Yapılacak İş:
Aşağıdaki gusül konulu metinde "2. Müslüman olan" sözlerini içeren yerle açılıp "tak­dirde ne yapılır?" sözleriyle kapanan bölümü harfi harfine tekrarla.

== Alıntı Metin

Bir kimse, Müslüman olduktan sonra gusül alması şart mı?

Tarih: 02.08.2017 - 00:24 | Güncelleme:

Soru Detayı

- Bir kafir cünüp değil ise yani temiz bir göle dalıp çıkmış ağzına ve burnuna su yeterli miktarda su değmiş ise, Müslüman olduktan sonra gusül alması şart mıdır?

Cevap

Değerli kardeşimiz,

Bilindiği gibi, küfür manevî bir murdarlıktır ki insan ruhunu kirletmekte, kalbini karartmaktadır. O bakımdan inkarcıların Ha­rem sınırına sokulması yasaklanmıştır.

İslâm, bu kiri temizleyen, kişinin ruhunu ve kalbini ağartan tek ve tek çaredir. Onun için kâfir İslâm'a girince, kelime-i şeha­detle birlikte gusledince içindeki o manevî kirlerle birlikte dışında­ki kirleri de temizlemiş olur.

Konuyla ilgili hadisler:

"Kays b. Âsım'dan yapılan rivayete göre, kendisi İslâm'a gi­rince, Peygamber Efendimiz (asm) ona su ve sidir ile yıkanmasını emretmiştir." (Buharî, Salat 76; Tirmizî, Cuma 72)

Si­dir, (buhûr) güzel kokulu buharlardan bir cinstir.

Ebu Hüreyre (r.a.)'den yapılan rivayette, demiştir ki:

"Sümame İslâm'a girince, Peygamber (asm) şöyle buyurdu:

'Onu falan oğullarının hamamına götür de yıkanmasını söyleyin...'" (Ahmed, Müsned, 5/161)

Hadislerin açık delâletinden şu hükümler anlaşılmaktadır:

1. Kâfir İslâm'a girince gusletmekle emrolunur.

2. Müslüman olan kâfirin yıkanması vaciptir. Çünkü emir vücubu gerektirir.

3. Küfrün zahirî ve batınî bütün kirlerini gidermesi için de gusledeceği suya sidir ve benzeri güzel koku karıştırması müstehabdır.

Hadislerin ışığında müçtehit imamların görüş, tespit, istidlal ve ihticacları:

a) Hanefîlere Göre:

Müstehab olan gusülden biri de İslâm'a giren kâfirin yıkan­masıdır. Nitekim Resûlüllah Efendimiz (asm), gelip İslâm'a girmek isteyenlere gusletmelerini emretmiştir. Emrin en aşağı derecesi, nedb ve istihbabdır.

Bu hüküm, o İslâm'a girdiğinde cünüp olduğu bilinmediği takdirde böyledir.

Cünüp bir halde gelip İslâm'a girdiği biliniyorsa, o tak­dirde ne yapılır?

====
== Veri Bölümü

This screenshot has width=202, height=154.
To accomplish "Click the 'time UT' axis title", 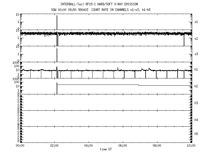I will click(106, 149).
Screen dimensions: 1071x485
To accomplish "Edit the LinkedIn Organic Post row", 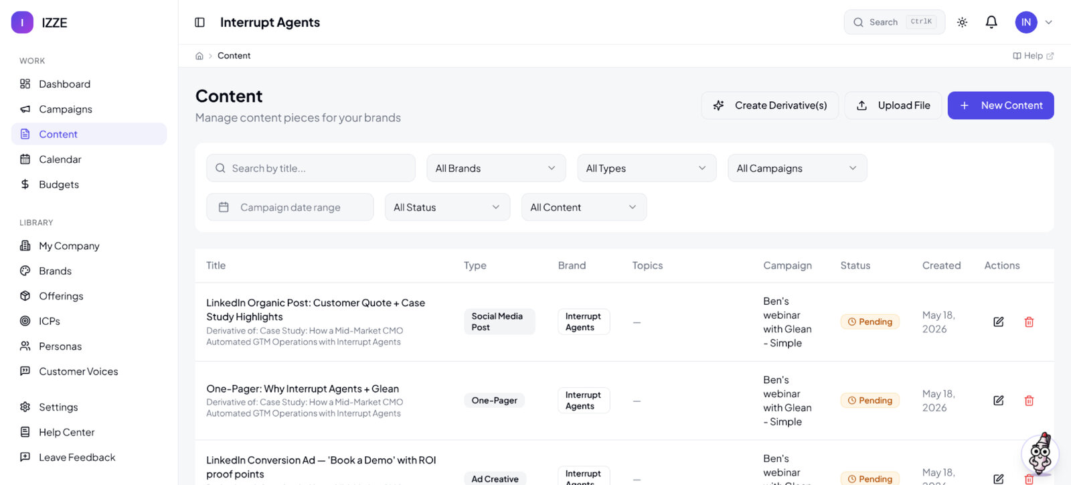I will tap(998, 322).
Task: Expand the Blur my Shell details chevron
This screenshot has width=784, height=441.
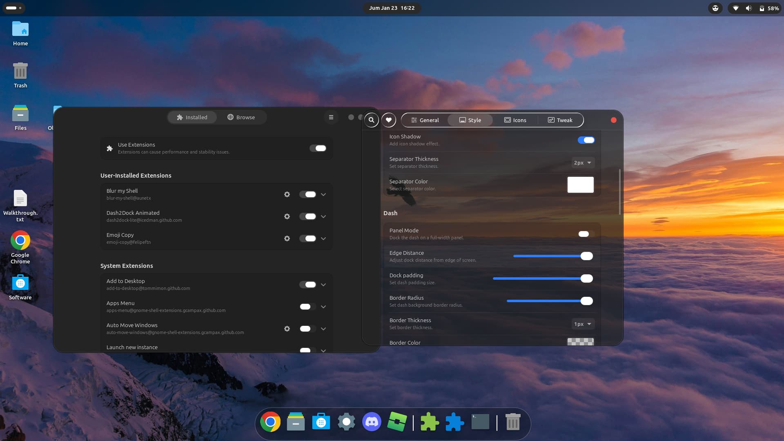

====

Görev Yanıtı:
2. Müslüman olan kâfirin yıkanması vaciptir. Çünkü emir vücubu gerektirir.

3. Küfrün zahirî ve batınî bütün kirlerini gidermesi için de gusledeceği suya sidir ve benzeri güzel koku karıştırması müstehabdır.

Hadislerin ışığında müçtehit imamların görüş, tespit, istidlal ve ihticacları:

a) Hanefîlere Göre:

Müstehab olan gusülden biri de İslâm'a giren kâfirin yıkan­masıdır. Nitekim Resûlüllah Efendimiz (asm), gelip İslâm'a girmek isteyenlere gusletmelerini emretmiştir. Emrin en aşağı derecesi, nedb ve istihbabdır.

Bu hüküm, o İslâm'a girdiğinde cünüp olduğu bilinmediği takdirde böyledir.

Cünüp bir halde gelip İslâm'a girdiği biliniyorsa, o tak­dirde ne yapılır?